[WHAT NEEDS TO BE DONE]
Go through the data below and copy each line that includes "width".
DATA PROVIDED Start Marker
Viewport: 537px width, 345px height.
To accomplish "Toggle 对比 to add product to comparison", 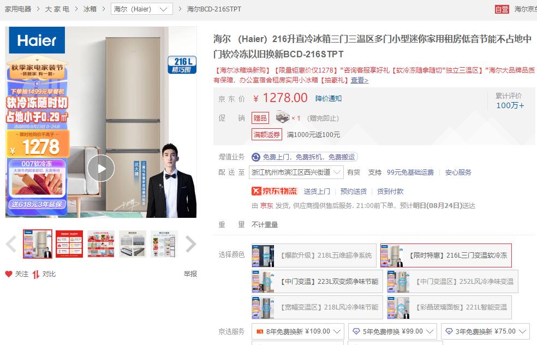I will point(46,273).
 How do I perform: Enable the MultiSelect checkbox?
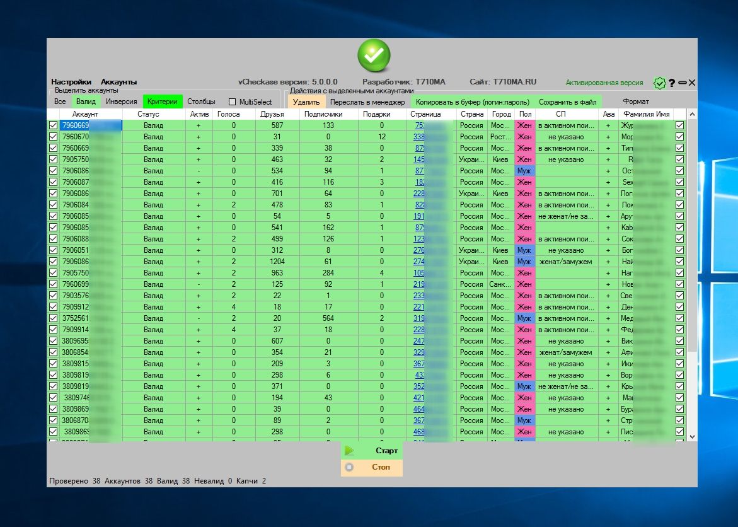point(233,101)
DATA PROVIDED End Marker
DATA PROVIDED Start Marker
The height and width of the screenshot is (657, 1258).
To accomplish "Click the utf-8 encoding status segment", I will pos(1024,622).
DATA PROVIDED End Marker
[ANSWER TO THE PROBLEM]
Viewport: 537px width, 345px height.
The height and width of the screenshot is (657, 1258).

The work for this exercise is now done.